Haverhill leaders need to be concerned about the city's future as they consider a plan to sell water and sewer service to nearby communities.
The last thing Haverhill needs is to sacrifice its own potential for growth to promote the development of an economic competitor.
In September, Councilor Sven Amirian proposed that Haverhill sell water and sewer services to nearby communities such as Plaistow. City Councilors David Hall and Michael Young, whose terms expired this week, used the occasion of their last council meeting to warn against Amirian's proposal.
They made several good points.
Hall said he is concerned that, while Haverhill may have sufficient water now, the city's anticipated growth over the next several decades means the city will need all the water it can get for its own residents.
Haverhill water supply issues came to a head in 2009 when the City Council heard the results of a study of the city's potential sources of water. Haverhill currently gets its water from Kenoza Lake, Crystal Lake and Millvale Reservoir. The city's state water permit allows it to draw 7.1 million gallons per day from those sources. That's enough to provide for the city now, but will not meet the city's needs as it grows to an estimated population of 75,000 over the next few decades.
A six-year, $422,000 study of the water supply from 2002-2009 found no new sources of water for Haverhill other than the Merrimack River. The study projected that Haverhill's demand for water would outstrip its current supply by 2019.
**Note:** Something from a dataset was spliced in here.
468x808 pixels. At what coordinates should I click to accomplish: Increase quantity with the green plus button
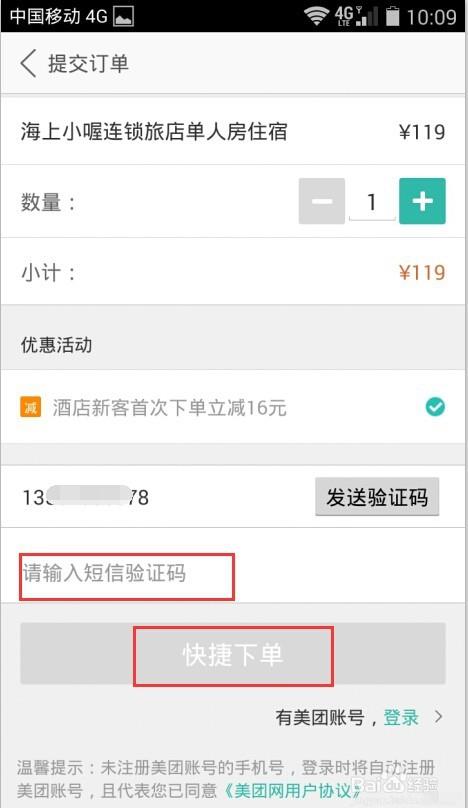click(422, 201)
The idea of using the Merrimack to supplement the drinking water supply split the council and Mayor James Fiorentini and raised an outcry among a number of Haverhill residents.
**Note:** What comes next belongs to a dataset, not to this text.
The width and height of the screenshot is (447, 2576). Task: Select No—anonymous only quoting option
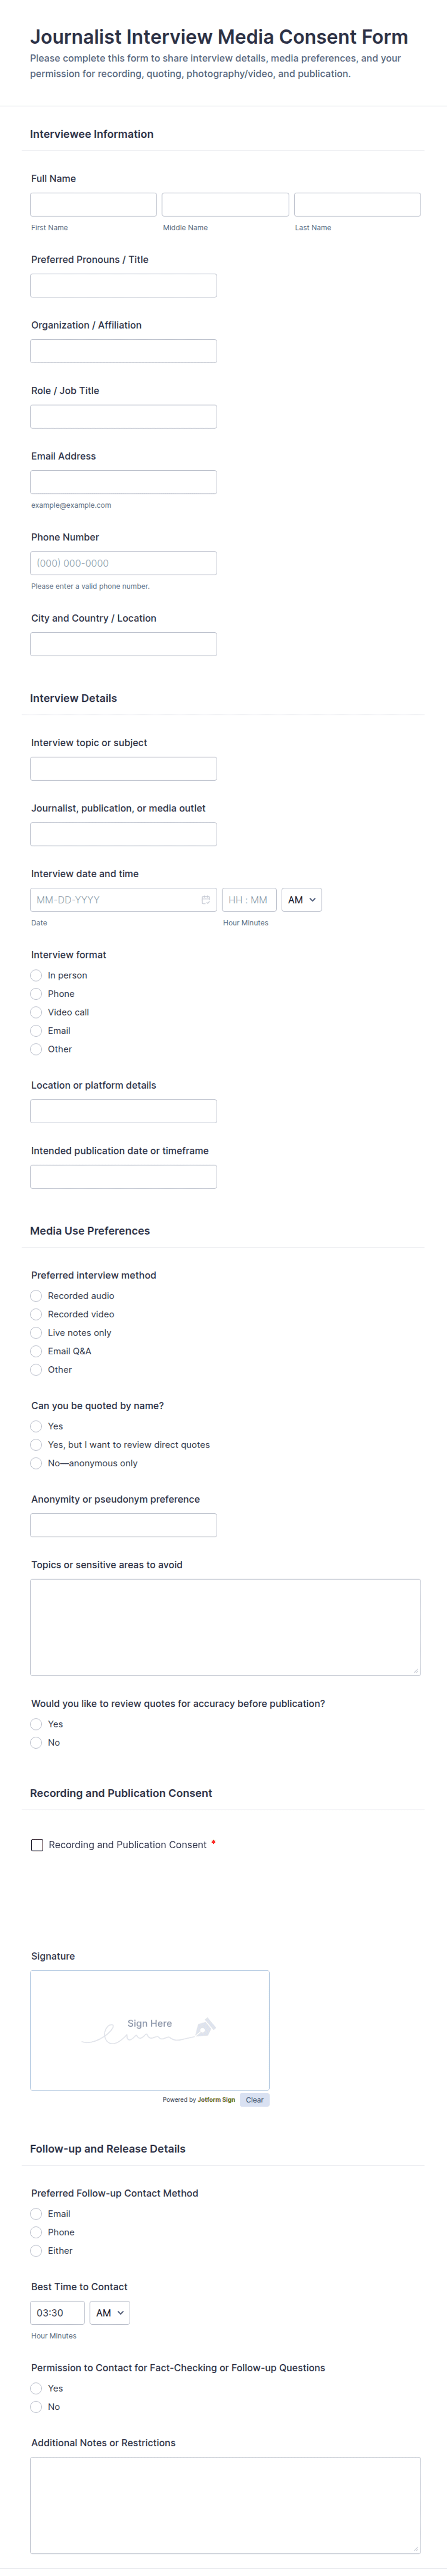(36, 1463)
Critics of the plan raised concerns about the safety of river water given Haverhill's place as the last major city between the river and the ocean. Several cities that now tap the Merrimack River for drinking water, such as Lowell, Methuen and Lawrence, are upriver from Haverhill.
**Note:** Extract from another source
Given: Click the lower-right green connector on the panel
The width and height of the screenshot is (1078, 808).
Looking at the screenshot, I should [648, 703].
The outgoing councilors also questioned the wisdom of providing water to Plaistow, an economic competitor to Haverhill. Why make it easier for businesses to relocate over the border to New Hampshire, Young and Hall asked.
"It's a matter of supply and demand," Hall said. "We can't afford to do it.''
Indeed, why would Haverhill want to limit its own potential for growth by selling off some of its water supply, while at the same time making more economic growth possible in Plaistow?
That argument was enough to win over at least one councilor.
Councilor William Macek said in September he had an "open mind" to the possibility of selling water alone. Now, he told reporter Tim McCarthy he's become "lukewarm" to the idea, primarily because Haverhill's sewer service keeps restaurants from crossing the border into New Hampshire. (See story, page 1.)
"I don't want to put Haverhill at any disadvantage," he said. "I would not want to lose our downtown restaurants for a location in New Hampshire."
Haverhill already is providing some water and sewer services to other communities. A water line services some Plaistow businesses just over border from Haverhill. The city treats up to 500,000 gallons of Groveland sewage daily, bringing Haverhill about $225,000 annually and also provides water to about 30 homes along Center Street in that community.
Amirian wants to look into expanding the sale of water and sewer service.
"I didn't appreciate people putting the issue to rest after a 10-minute conversation," Amirian said of the initial reaction to his proposal in September.
It's worth a look. But Haverhill must be careful not to trade its potential for future development for a small monetary gain today.